11:00 Cryptography, Technology, Privacy: Philip Zimmermann, Inventor of PGP

12:30 NPR’s API: Create Once, Publish Everywhere

15:30 Mozilla School of Webcraft @P2PU John Britton

15:30 Voting: The 233-Year-Old Design Problem

16:00 How to Offer Your Content in 100 Languages Featuring June Cohen of TED and Seth Bindernagel of Mozilla

17:00 DIY Diplomacy: Designing Collaborative Gov Noel Dickover

Tuesday, March 15

11:00 Creating a Social Hackathon for the Good – Justice League Style

12:30 Wikileaks: The Website That Changed the World?

12:30 How Governments are Changing Where Big Ideas Happen Ian Kelso, Interactive Ontario

15:00 Next Stage: Bike Hugger’s Built: A Series of Talks by People Who Create

15:30 Interoperable Locations: Matching Your Places with My Places Kate Chapman

15:30 The Wonderful Things in Internet of Things

15:30 Techies Can Save the World, Why Aren’t They?

17:00 Bruce Sterling, closing speaker

17:00 Voices From The HTML5 Trenches: Browser Wars IV Mozilla, Google and more

Brain infusion pending.

Heather

4Oct

Learning Open Governance

I’m on an adventure to learn more about open governance for communities. For the past 10 months, I’ve volunteered with many amazing people to build CrisisCommons. We are a new volunteer technical community aimed at helping crowdsource information and technology in times of crisis. Learning and researching practices for open communities has brought me near and far talking with technical communities such as Mozilla or my peers who attended the International Conference on Crisis Mapping. I’ve spoken with experts at Creative Commons and with consultant David Eaves. As a co-lead for the CrisisCommons.org Community Working Group, I consider it a priority to learn about community governance.

Fortunately, I found and enrolled in the Peer-to-Peer University (P2PU) Open Governance course. We collaborate online and learn from each other. In the coming weeks, I will be posting items for the course.

What do Baboons, transgenders, and bent fox ears have in common with Open Governance of Communities?

Our first week’s assignment was to write about Radiolab’s podcast: New Normal? The show seeks to identify change triggers in communities. Using two separate scientific studies, they pose the question that a baboon troupe and a breed of foxes can change with alterations to patterns resulting in culling aggressive creatures.
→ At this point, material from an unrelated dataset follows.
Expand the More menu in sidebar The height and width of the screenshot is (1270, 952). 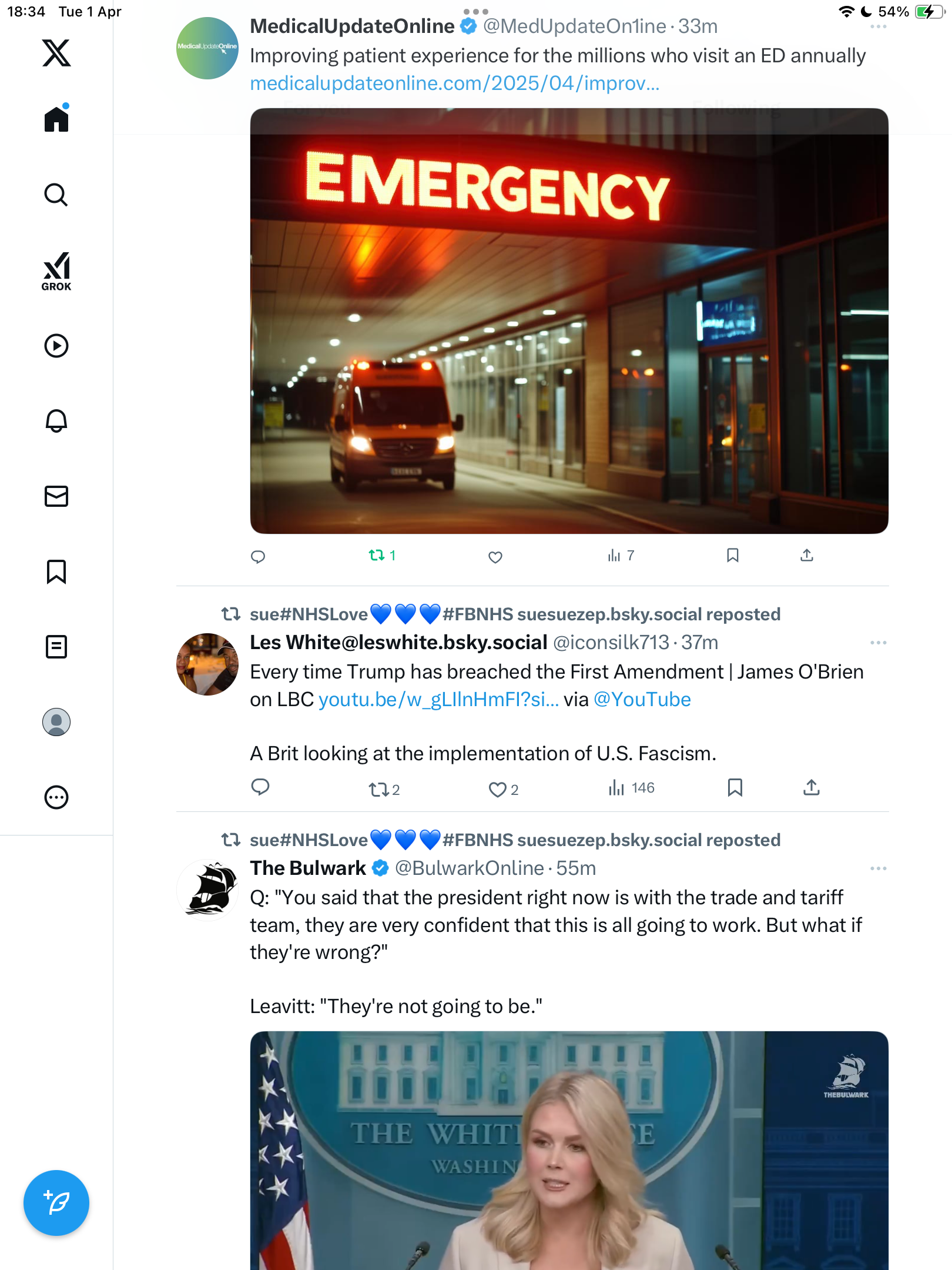click(56, 797)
Another example talks about the town of Silvertown, Oregon accepting a gradual change of a transgender resident. “Under the right circumstances, a small town can change.” What can trigger change in a community?

What are some of the norms in communities you are a participant in that affect governance of that community?
CrisisCommons is just beginning to formalize our strategic governance. It is both flexible and fragile. As an open community we respond to governance questions via our CrisisCommons google group. There is also a wiki open for edits.
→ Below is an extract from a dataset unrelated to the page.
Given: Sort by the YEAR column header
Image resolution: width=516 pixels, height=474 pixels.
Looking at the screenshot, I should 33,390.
The norm is that there is no norm yet. Anyone can contribute and the decisions are in flux.

The same stands for CrisisCamps. We have some model examples to share. We are working on CrisisCamp in a Box – a project to help mentor and share camp standards. Again, the norm is that all content is open for discussion and change.
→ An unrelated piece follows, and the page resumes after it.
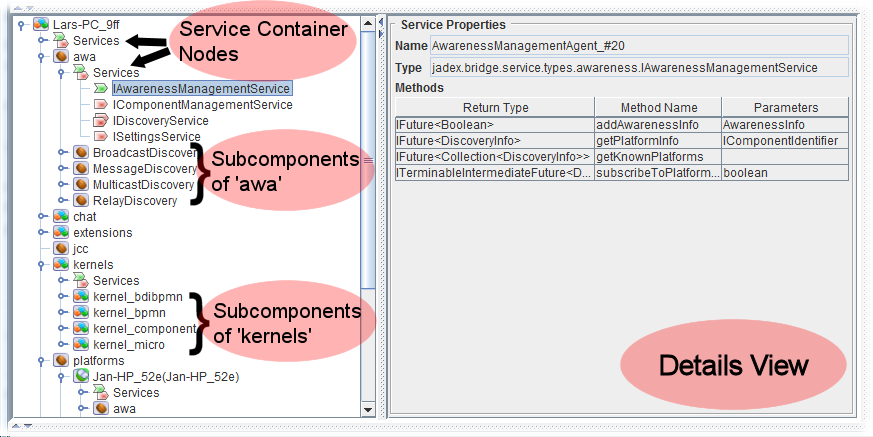Screen dimensions: 873x437
Task: Click the awa component icon
Action: coord(61,57)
How are these norms communicated to new joiners?
We need to work how to communicate norms to new joiners. Our community culture is evolving with each response action. We try to mentor new CrisisCamp cities. When it comes to individual volunteers, we need to improve on communicating norms and facilitating volunteer experiences.

How important is it to explicitly state the norms? How much can be picked up from “observing”?
We know that standards would help our community, but too much structure might not be accepted. There is a balance yet to be struck between more governance and less governance proponents. CrisisCommons needs to set a minimum frame of what and when we will respond and vice versa. This discussion is ongoing, but we know that clarity will help us grow.

Observing norms? Well, our community is evolving fast. I actually find this question hard. We need to make it more stable and clear so that there is potential for a volunteer to be able to “observe norms”. I consider that a 6 month goal for our community.


Note
: Radiolab is partially funded by the Alfred P. Sloan Foundation. CrisisCommons is currently preparing our trustee proposal for the same organization. Small world.